Rear seat occupants are pampered by the same smooth leatherette elbow rest pads, and a set of rear air-conditioning vents that are offered as standard. There are also twin seatback pockets. The Sonet is happy accommodating four six-footers with ease. Knee-room is just about enough.
6. Tetchy Interior:
The lengthy feature list on the Sonet will make you question if paying more for larger vehicles.
The addition of an air purifier that claims to protect against bacteria and viruses is worth appreciation. Kia says, it is made possible by using UV light and a HEPA filter. It’s also neatly integrated into the rear-AC tower, but can be controlled only through the touch-screen.
There’s an electric sunroof, climate control, cruise control, auto-dimming IRVM and a wireless charger with a thoughtful cooling function. The party piece is of course ventilated seats, nothing less than lifesavers in our sweltering conditions. And since cars are now gadgets that can be driven, the Sonet gets either an 8- or 10.25-inch touch-screen (depending on the variant you pick) — each with their own party trick. With the smaller touch-screen, you get a nifty ‘wireless projection’ feature that lets you run Android Auto and Apple CarPlay without connecting the phone via a cable.
The larger touch-screen is paired with an outstanding 7-speaker Bose sound system. The sound system on the Sonet does live up to the Bose name. With the subwoofer, this system will appeal to those who listen to a lot of EDM or hip hop — thanks to the thumping bass.
There’s another colored 4.2-inch screen inside the instrument cluster that has neat graphics for instant fuel consumption, and basic readouts for trip information. It also shows you the title of the track being played and navigation updates when you use on-board navigation. You also get to see a compass here.
To make parking easier, you get 4 front parking sensors and 2 at the rear. Feed from the camera is crisp and the guidelines turn with steering input too.
Sonet are larger than that of the Venue, while the rear is tighter.

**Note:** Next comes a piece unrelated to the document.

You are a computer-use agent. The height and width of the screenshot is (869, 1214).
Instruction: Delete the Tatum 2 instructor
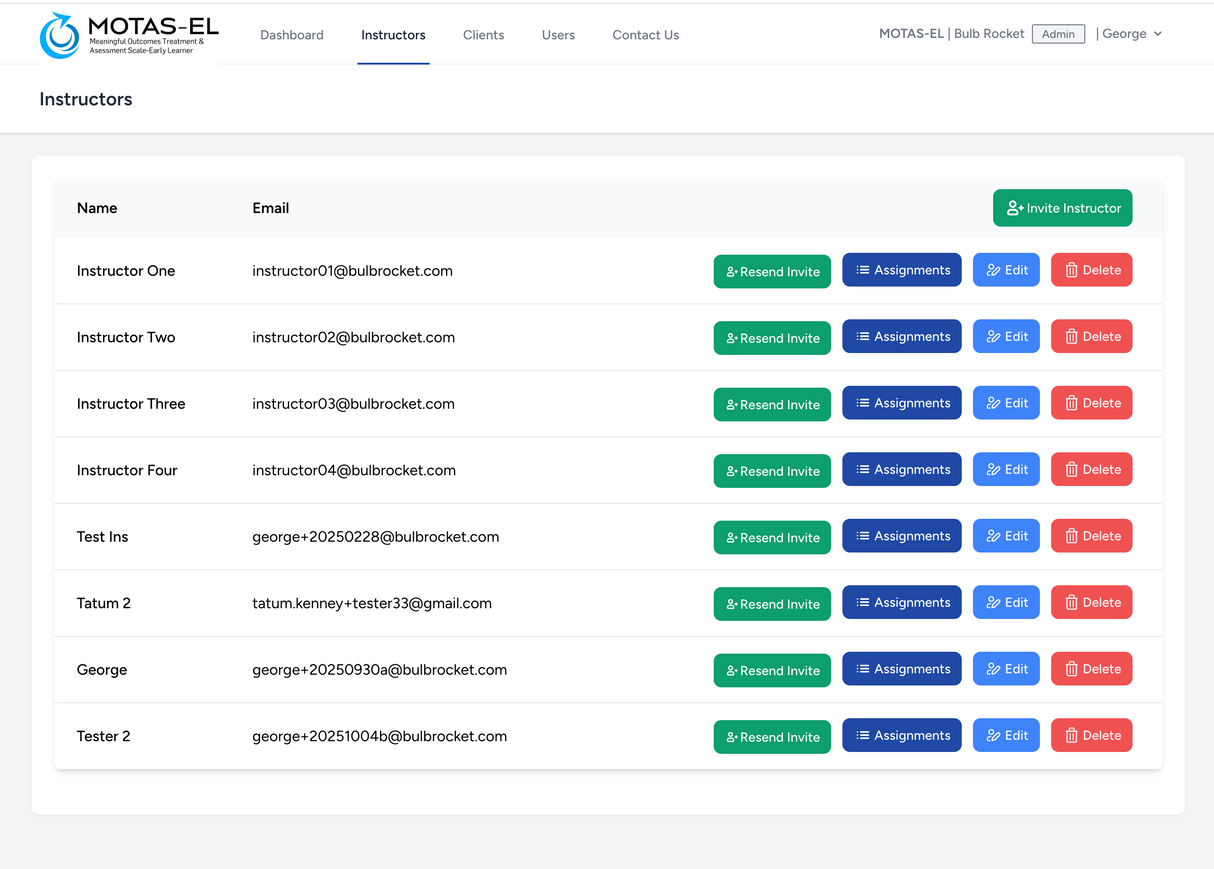1091,602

With its upright and confident face, the scaled down SUV design works well for the Sonet. In the top-spec variants, you are treated to full-LED headlamps with integrated daytime running lamps that double as turn indicators. Elements such as the wide grille with a sweet knurled chrome outline and the creases on the hood paired with the flared wheel arches give the Sonet much needed visual muscle.
You can easily tell the Sonet is 37mm taller than other SUV categories. It looks like a funky sneaker viewed from the side, especially with the roll-over hoop-like design of the C-pillar. Kia has cleverly added a gloss-black panel here to make the windscreen appear wider than it really is. This is most apparent viewed from the rear, with the connected tail lamps adding to the visual width of the Sonet. The LED treatment for the stop lamps is eye-catching, especially after sundown.
Dual airbags and ABS with EBD are offered as standard across variants. The top-spec GTX+ variant additionally gets side and curtain airbags. If ISOFIX child seat mounts are a must have for you, that’s available from the HTX variant onwards. Electronic stability control, hill assist and vehicle stability management are offered as standard for the Turbo-DCT variants, and across drive-train options on the GTX+ variant. A tyre pressure monitor is bundled in for the top two variants.
The Kia Sonet is yet to be crash tested by an independent authority.